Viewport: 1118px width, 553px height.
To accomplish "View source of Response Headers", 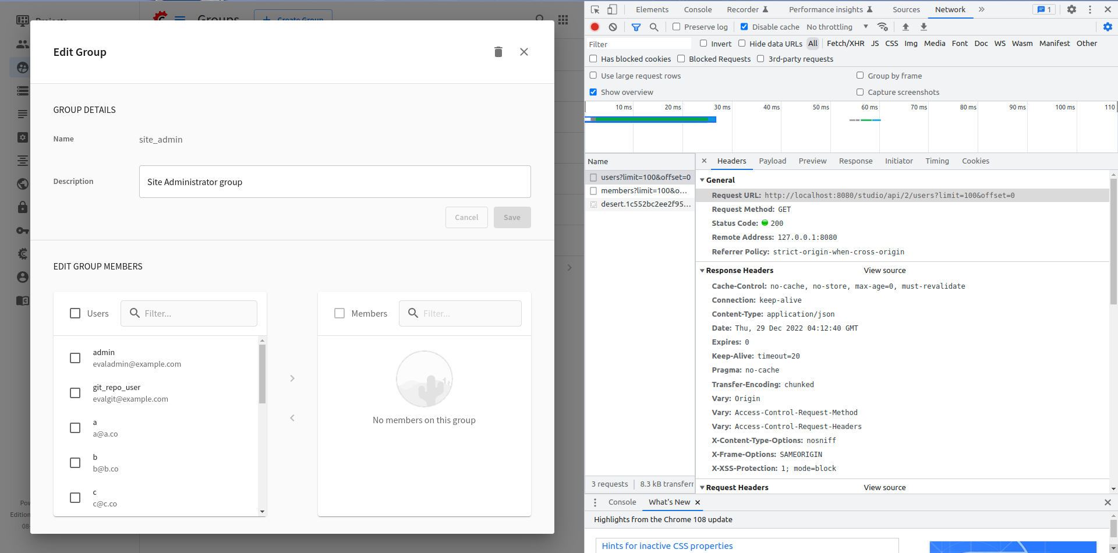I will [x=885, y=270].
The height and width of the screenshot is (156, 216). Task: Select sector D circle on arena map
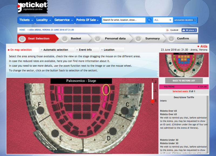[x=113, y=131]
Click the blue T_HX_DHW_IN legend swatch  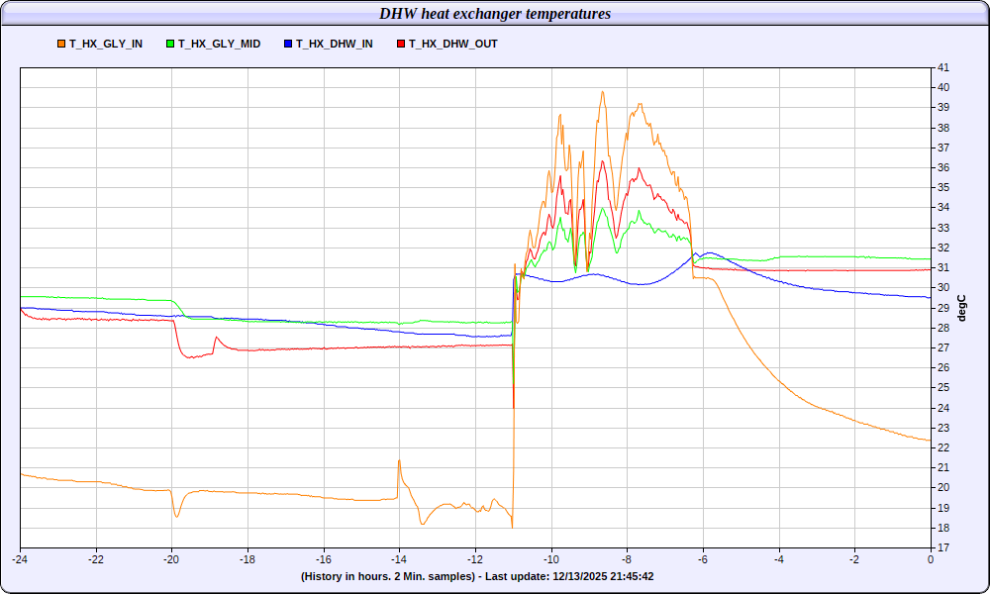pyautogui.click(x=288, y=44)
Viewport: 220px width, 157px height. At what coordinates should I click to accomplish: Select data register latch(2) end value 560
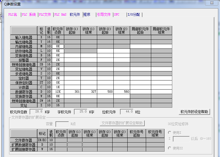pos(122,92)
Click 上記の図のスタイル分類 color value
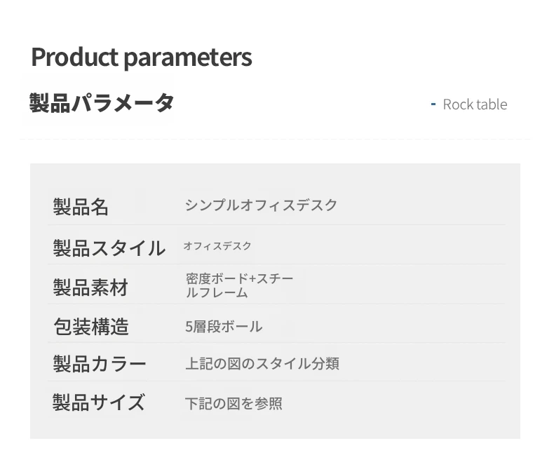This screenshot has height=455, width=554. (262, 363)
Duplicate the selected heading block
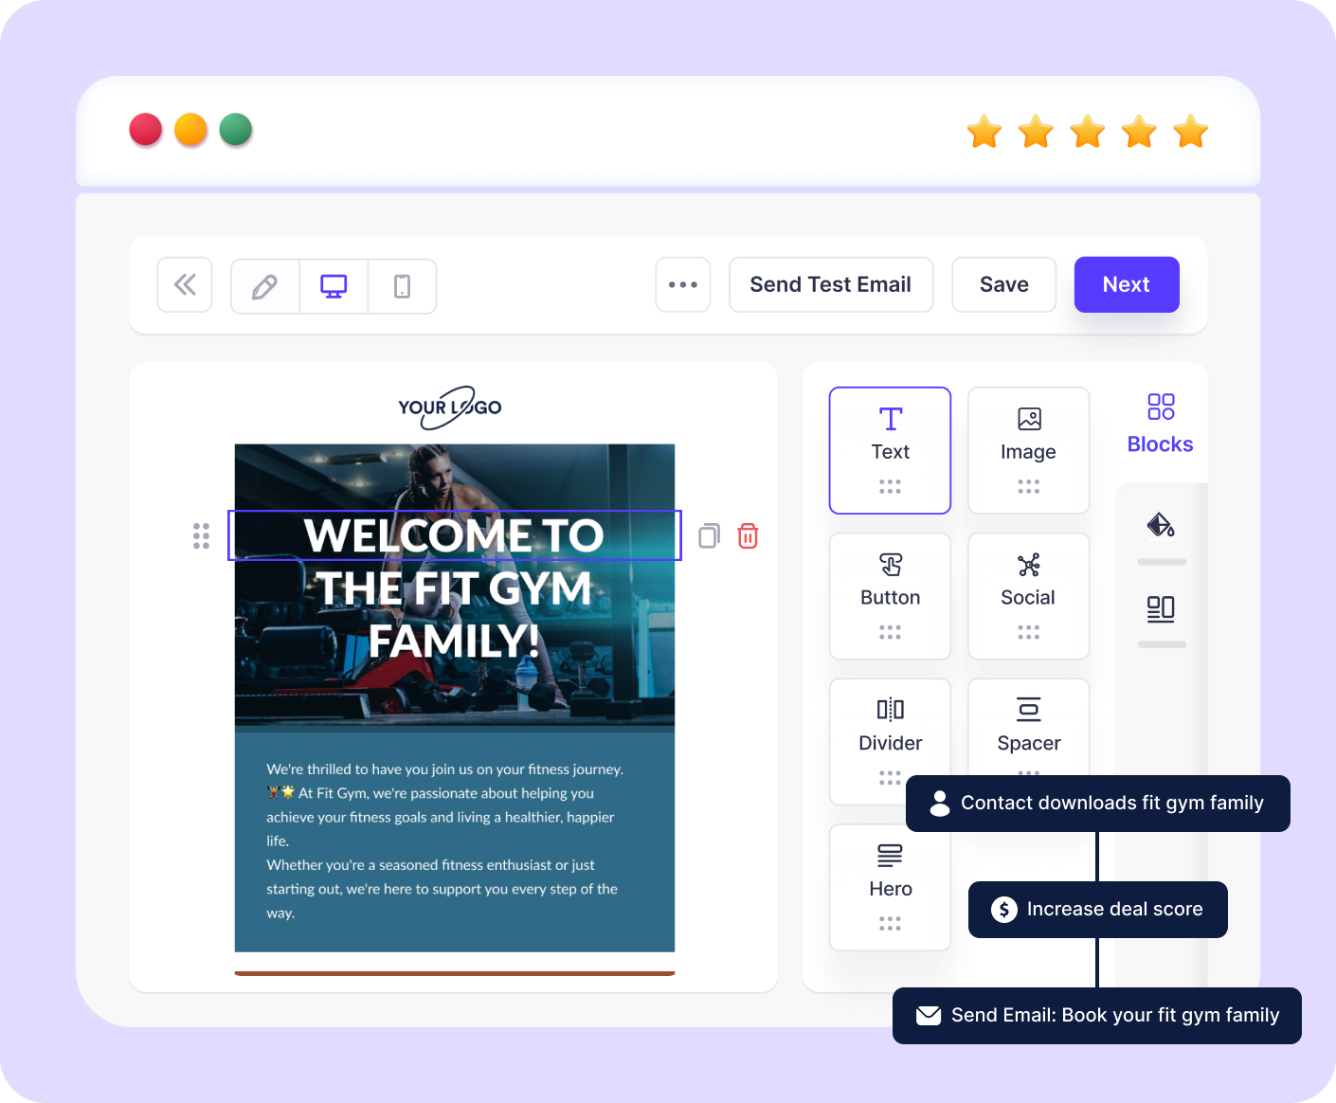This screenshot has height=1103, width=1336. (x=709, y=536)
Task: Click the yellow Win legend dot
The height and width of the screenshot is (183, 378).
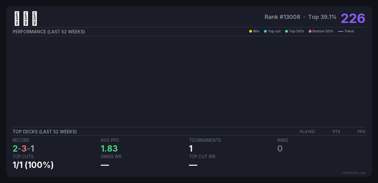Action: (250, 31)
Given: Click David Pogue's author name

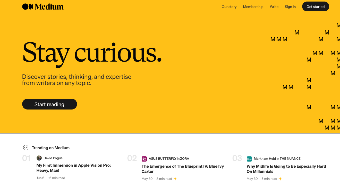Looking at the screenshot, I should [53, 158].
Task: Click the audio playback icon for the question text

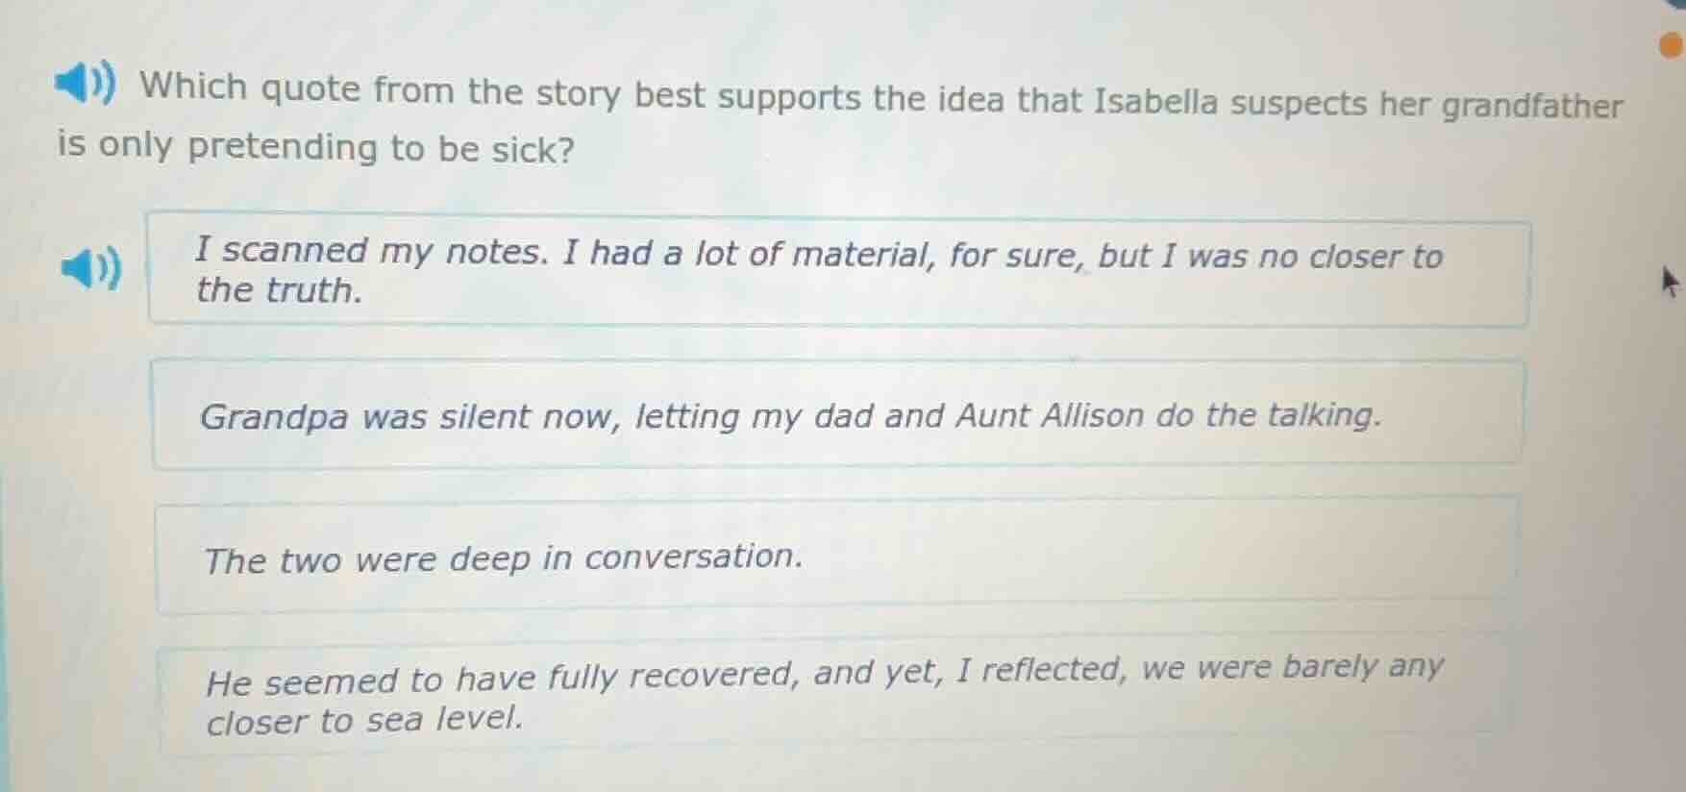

WHAT TO PRODUCE: Retype the rows from the line containing "Task: Click the yellow Win legend dot" through the end of the rows, both ends included, and leave the pictures out of your answer.

REPLY TO THE TASK:
Task: Click the yellow Win legend dot
The height and width of the screenshot is (183, 378).
Action: (250, 31)
Given: Click David Pogue's author name

Looking at the screenshot, I should [53, 158].
Task: Click the audio playback icon for the question text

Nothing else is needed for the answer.